Federation of Tax Administrators (FTA) finally updated (May 2010) the State Tax Rates on Distilled Spirits from 2008. They skipped 2009 due to a lack of funding. How ironic that the federation of tax administrators have a lack of funds? To top it all off, the FTA doesn’t even keep historical records. They just erase the work they do each year and overwrite everything on the internet. Stupid! (yet so many people are shocked that the USA is going bankrupt)
2010 State Excise Tax Rates Highlights:
Highest Tax: All 18 Control States. These states have a monopoly over distribution and/or retail. There are so many hidden taxes that the consumer does not know about.
For example, the State of Michigan charges a 65% tax on all alcohol. Michigan controls the retailers pricing too. They only allow a 17.5% markup (14% margin).

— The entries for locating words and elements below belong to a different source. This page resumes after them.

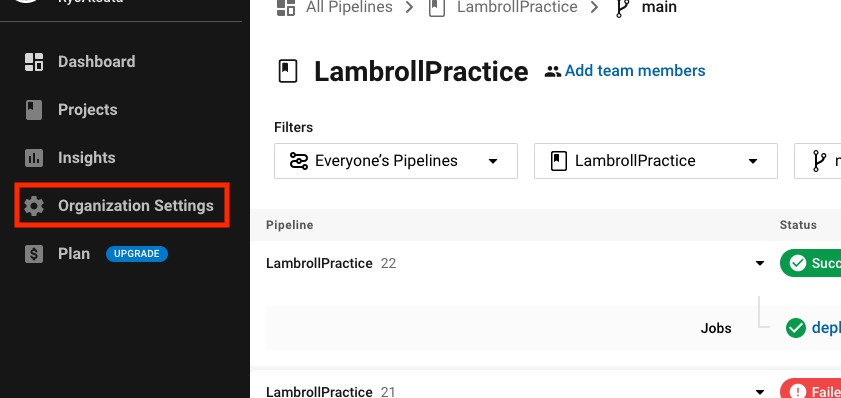Open the LambrollPractice project filter dropdown
Image resolution: width=841 pixels, height=398 pixels.
(x=655, y=161)
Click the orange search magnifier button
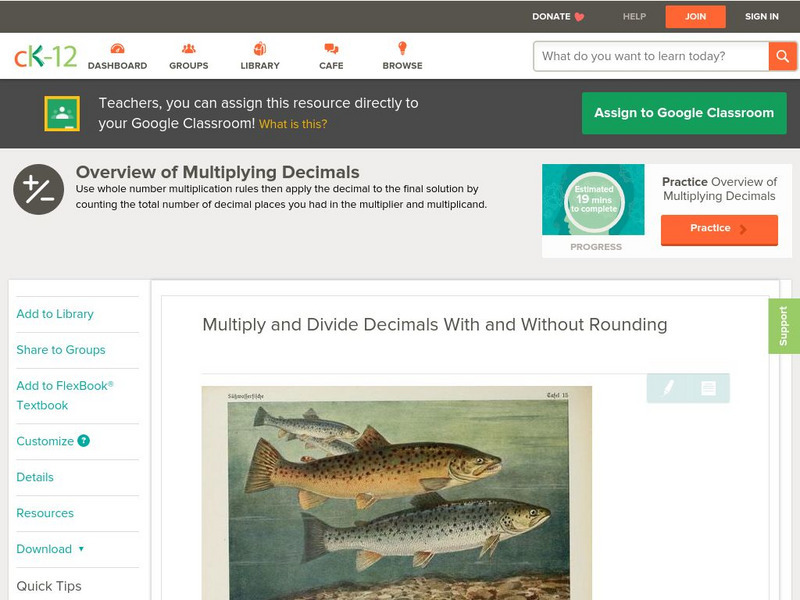Screen dimensions: 800x600 (x=782, y=56)
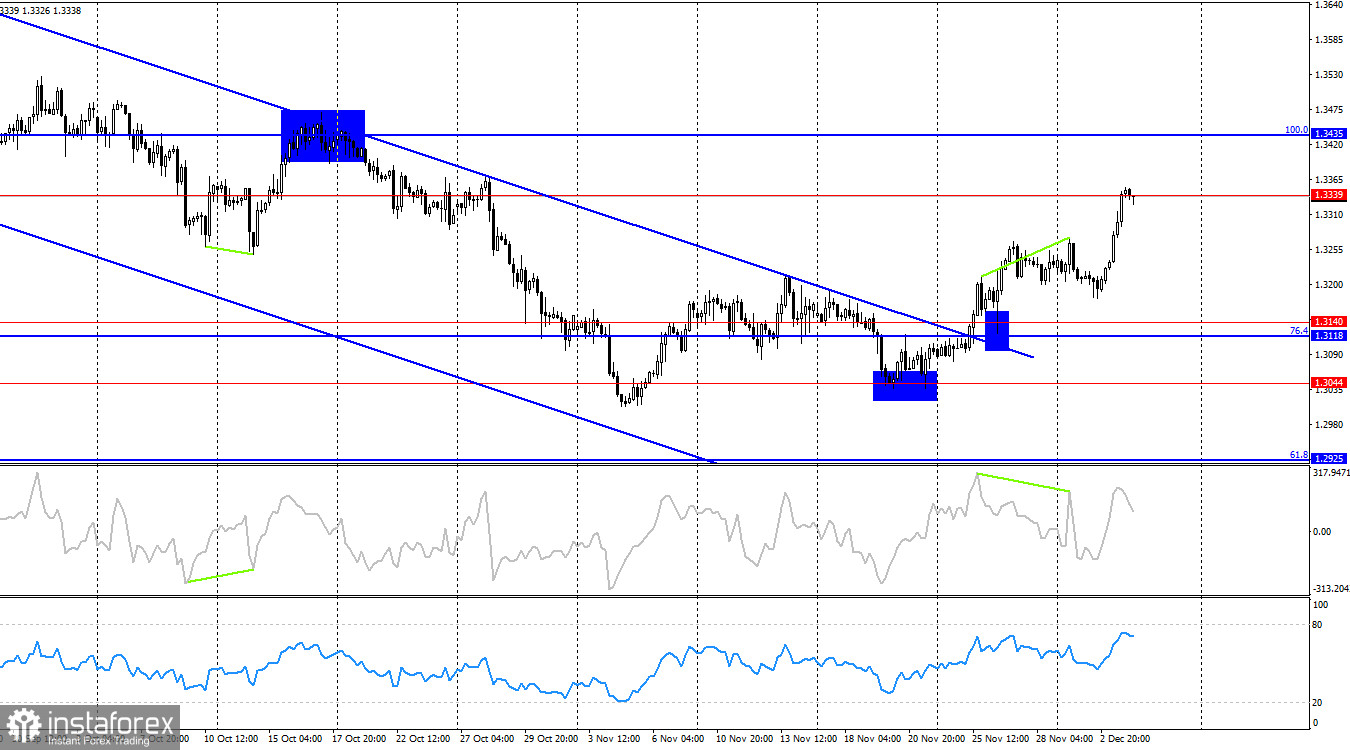Click the 100.0 Fibonacci level label
Screen dimensions: 1350x750
click(x=1296, y=128)
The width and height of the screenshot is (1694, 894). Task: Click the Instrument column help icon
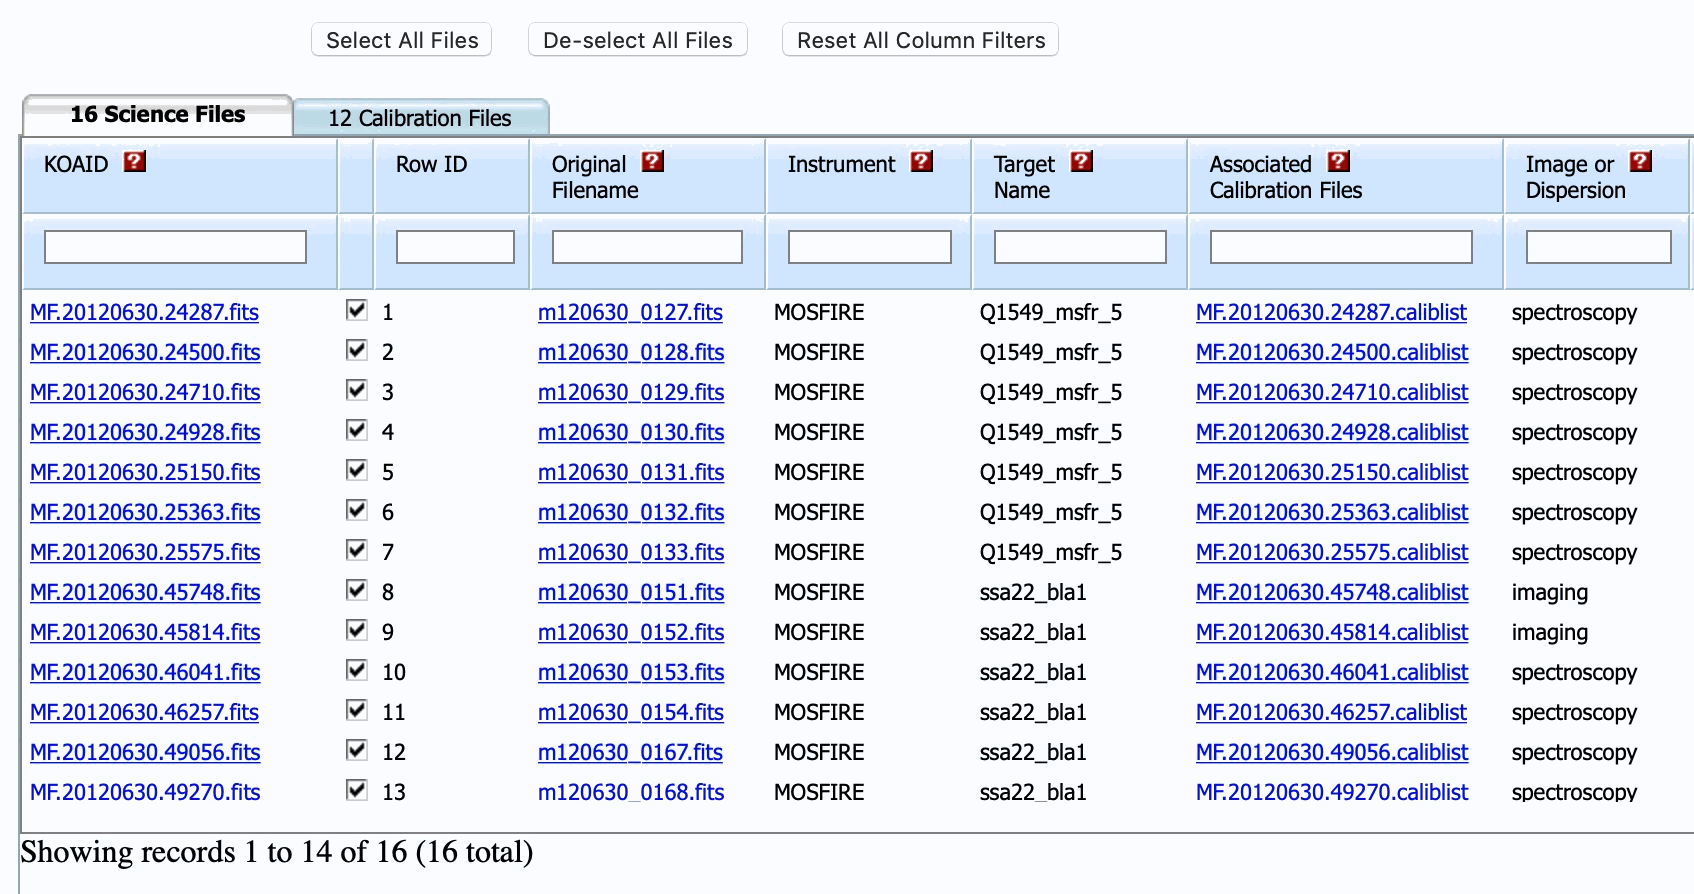pyautogui.click(x=922, y=162)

Michigan liquor stores have a tough time surviving on such low margins, if they raise their prices from the state minimum, the liquor store will most likely lose customers and revenue from the competition close by.
Highest Tax (Non-Control States):
ALASKA $2.56 per 750ML.
Lowest Tax (Non-Control States):
Washington, D.C. $0.30 per 750ML.
U.S. Median Tax:
$0.75 per 750ML.
Penny Pincher State:
MINNESOTA $1.01 per 750ML
$0.01/bottle tax (except 50ML bottles)
Don’t forget that the Federal Government charges a Federal Excise tax of $2.14 per 750ML bottle of 40% (80 proof) spirits. This is built into the retail price. The final retail price of liquor is taxed again with the State Sales Tax (which is different from State Excise Tax).